Task goal →
Write out nothing but the lines from the one containing "Open the Сохранено" through the last line below, both included, and without the pictures.

Information provided →
▬▬▬▬▬▬▬▬▬▬

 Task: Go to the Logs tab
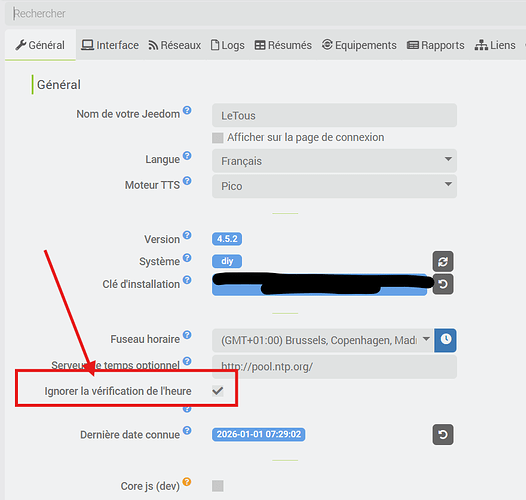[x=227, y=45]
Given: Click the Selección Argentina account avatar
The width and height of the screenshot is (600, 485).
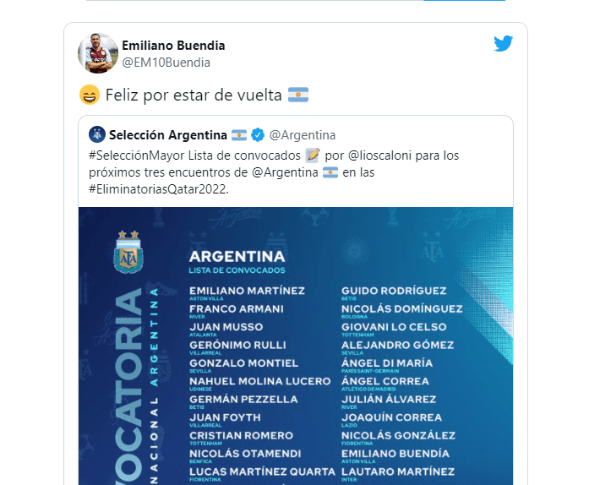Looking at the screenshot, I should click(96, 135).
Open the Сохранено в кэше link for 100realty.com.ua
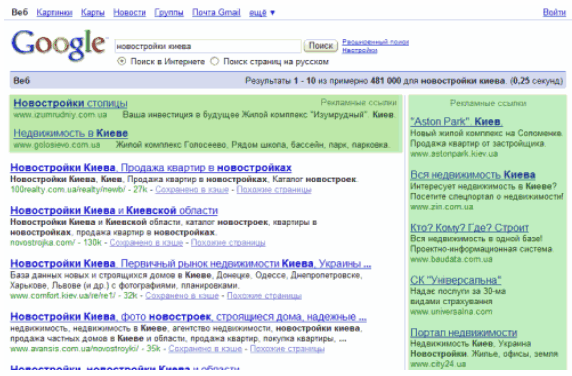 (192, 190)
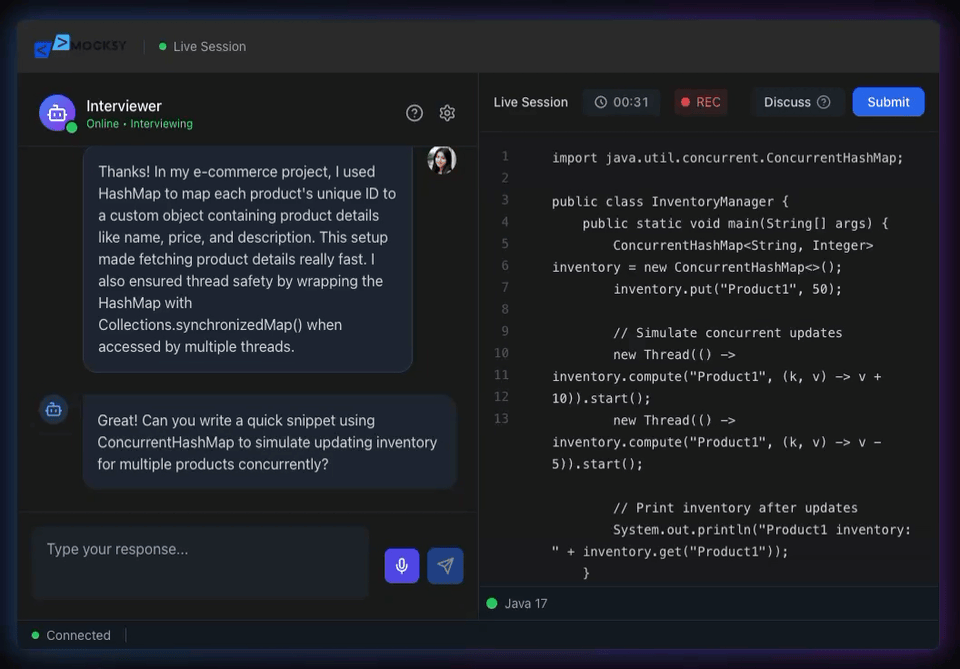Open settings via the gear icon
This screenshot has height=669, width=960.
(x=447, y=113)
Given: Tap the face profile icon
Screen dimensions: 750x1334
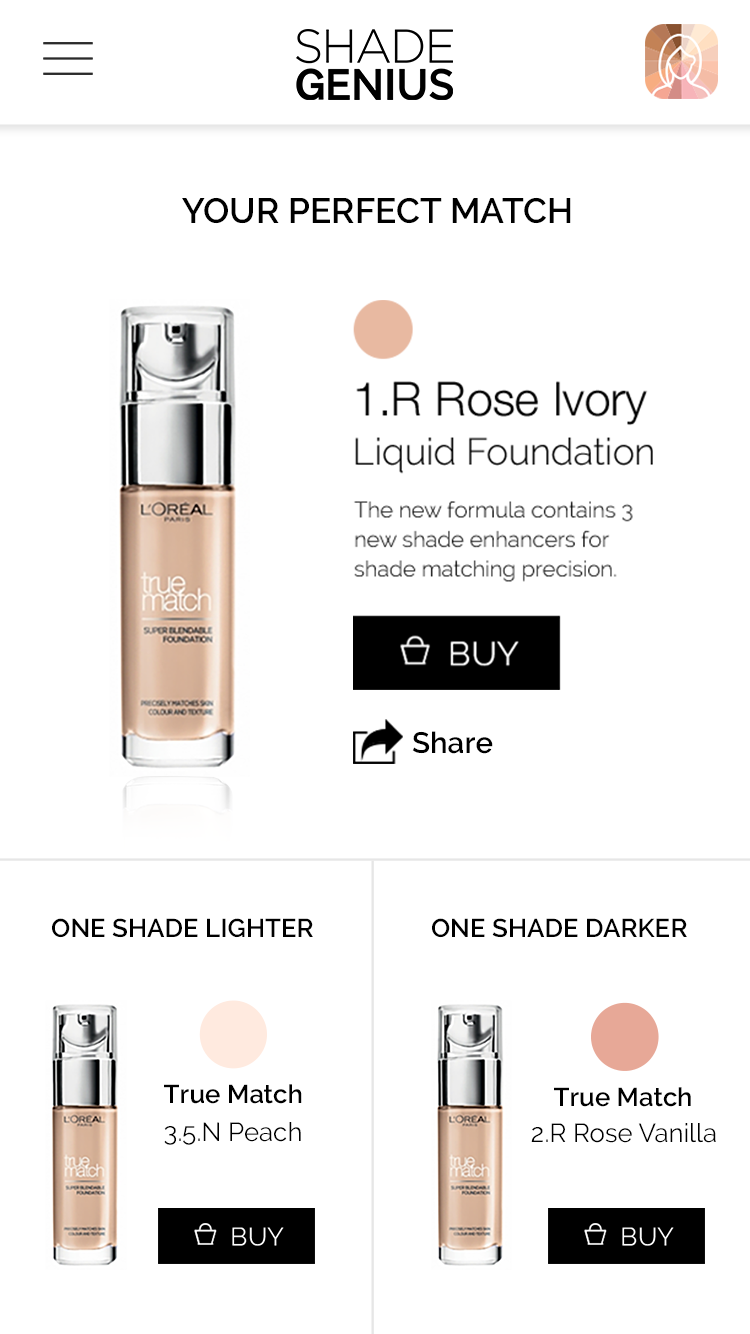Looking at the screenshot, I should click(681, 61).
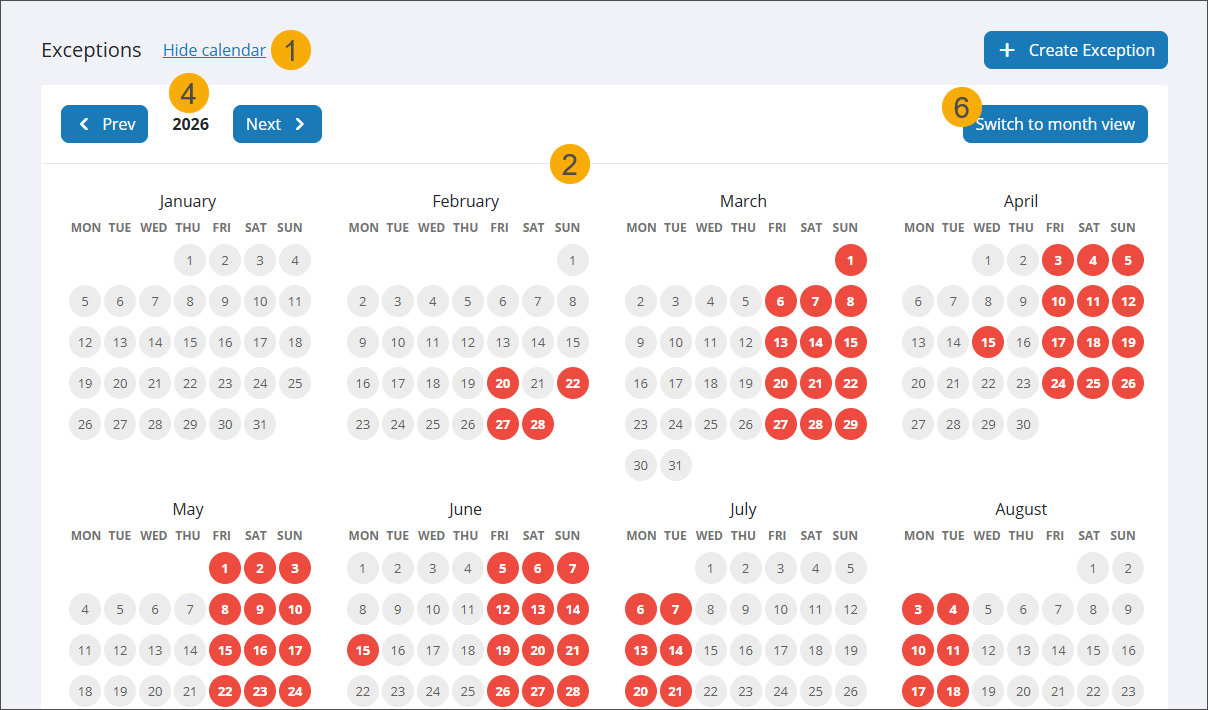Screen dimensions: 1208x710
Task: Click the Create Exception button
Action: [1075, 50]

▬▬▬▬▬▬▬▬▬▬

Answer space →
Open the Сохранено в кэше link for 100realty.com.ua
 (192, 190)
Open settings via the gear icon
This screenshot has height=669, width=960.
(x=447, y=113)
Given: Tap the face profile icon
Screen dimensions: 750x1334
Looking at the screenshot, I should click(681, 61).
Screen dimensions: 1208x710
Task: Click the Create Exception button
Action: [1075, 50]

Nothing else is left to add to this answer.